The unease and distrust that Signora Isotta feels toward her fellow bathers becomes magnified by her humiliation and mortification at the prospect of having to walk out of the water in an actual state of undress. When she looks to the shore after realizing her predicament, the bathers are described in language that renders them almost inhuman: beach umbrellas cast black shadows “in which the bodies became flat,” the “teeming of the bathers spilled into the sea,” and a “horde of children was roiling” behind a line of safety ropes. Signora Isotta observes this maelstrom and thinks, “Just off that beach, she was naked.”
Several times swimmers pass her but we are told that she “distrusted these men and evaded them.” She perceives “the front of preordained male insinuations” that “extended to all men,” and even suspects, in a paranoid way, that some of the men had been fantasizing about a woman losing her bathing suit and hoping that they might be around to witness the event.
Signora Isotta’s discomfort is not specific to her current situation; it becomes clear by way of her stream-of-consciousness ruminations that her fear of physical – and by extension, psychic – exposure extends even to her husband. She thinks of the times she has been alone with him, and the way in which “she had always surrounded her being naked with and air of complicity, of irony, part embarrassed and part feline, as if she were temporarily putting on joyous but outrageous disguises.” She accepts her body with “reluctance,” and must use metaphor and irony to distance herself from the physical reality of her corporeal existence. She thinks that perhaps her life really exists only when she is clothed, and that “her nakedness hardly belong[s] to her.”

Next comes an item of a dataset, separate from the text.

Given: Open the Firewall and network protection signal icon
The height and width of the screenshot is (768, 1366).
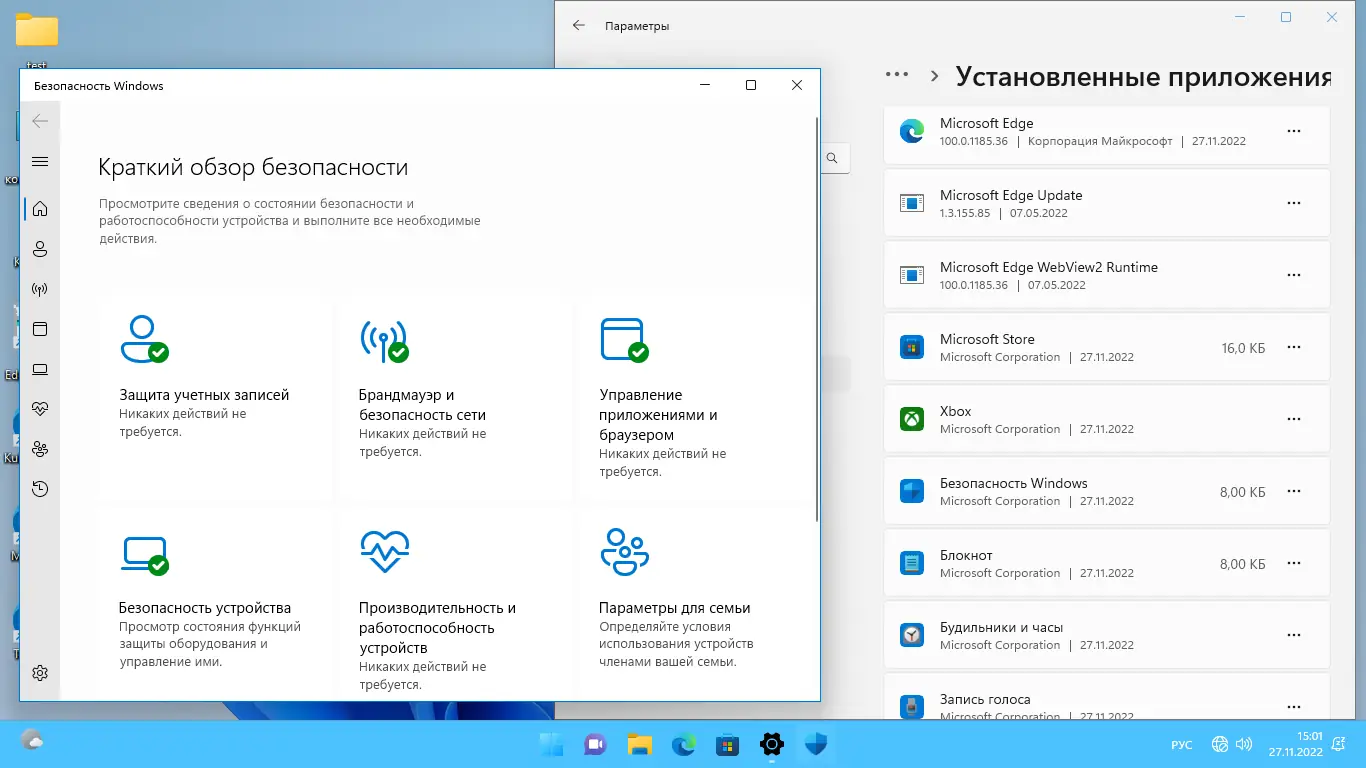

As the story progresses, the day drags on and gradually darkens; Signora Isotta takes refuge clinging to a nearby buoy and watches from afar as the other bathers exit the rapidly cooling water. She recalls “the marvelous weariness of those returns” to shore, and ponders the camaraderie of friends who call from one to another, “We’ll meet on shore!” or “Let’s see who gets there first!” These friendly shouts fill her mind “with a boundless envy.”

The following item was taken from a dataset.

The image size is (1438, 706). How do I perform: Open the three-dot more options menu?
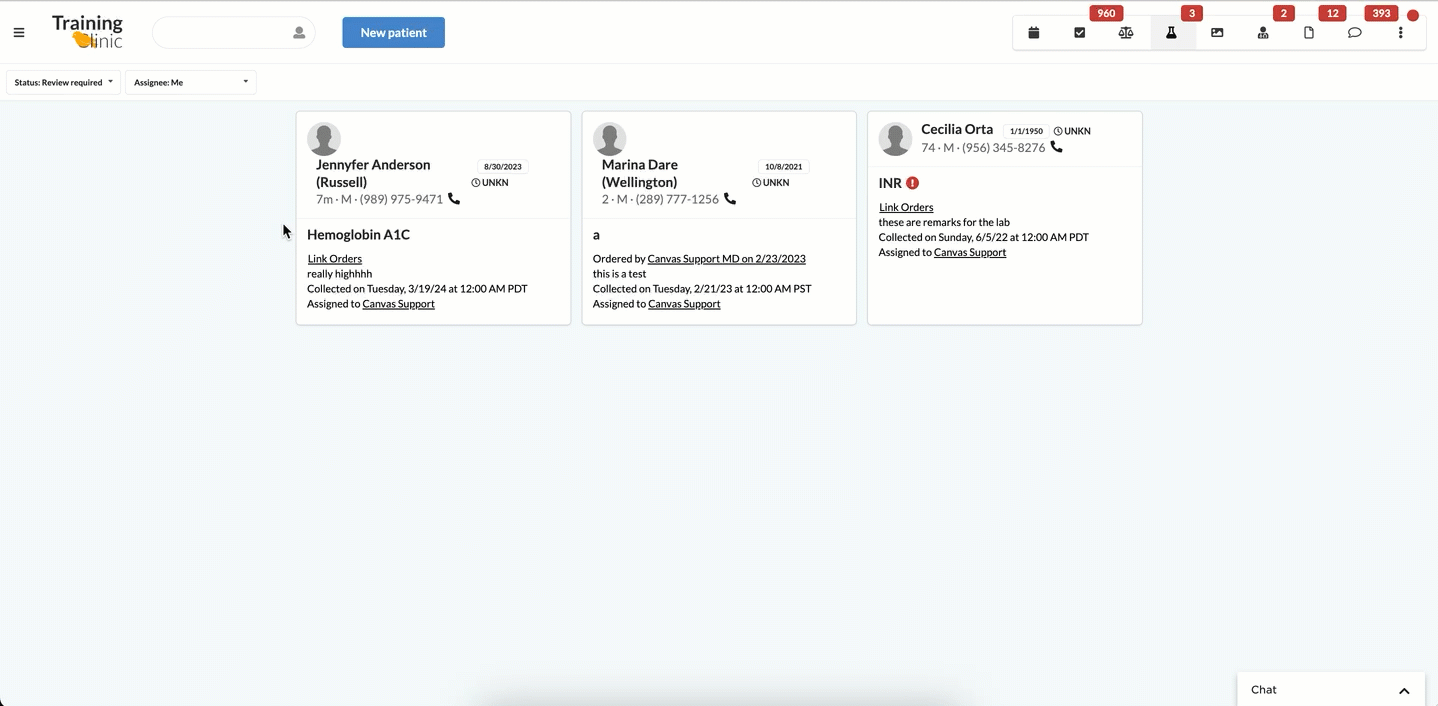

Although she initially assumes that there is no one who could breach the “preordained male insinuations” and allow them to rescue her from her embarrassment, she is eventually approached by a boat containing a man and a boy, who offer her a skirt and delicately avert their eyes while she climbs aboard and dresses herself. Her relief at having found her longed-for “savior” is tinged with irony, however, once she realizes what the two were doing in the water:
They started the motor, and seated at the prow in a green skirt with orange flowers, she saw on the bottom of the boat a mask for underwater fishing and she knew how the pair had learned her secret. The boy, swimming below the surface with mask and harpoon, had seen her and had alerted the man, who had also dived in to see. They had motioned her to wait for them, without being understood, and had sped to the port to procure a dress from some fisherman’s wife.
Surprisingly, Signora Isotta is not made uncomfortable by the prospect of the two having witnessed her nakedness. On the contrary, we are told, “since someone had perforce to see her, she was glad it had been these two, and also glad that they had felt curiosity and pleasure.” Her sense of calm seems to indicate a subtle shift in her existential anxiety; her discomfort has not entirely vanished, but has diminished sufficiently that she is able to observe the man bent over the motor of his boat, his “brick-red back divided by the knobs of the spine, on which the hard, salty skin rippled as if moved by a sigh.”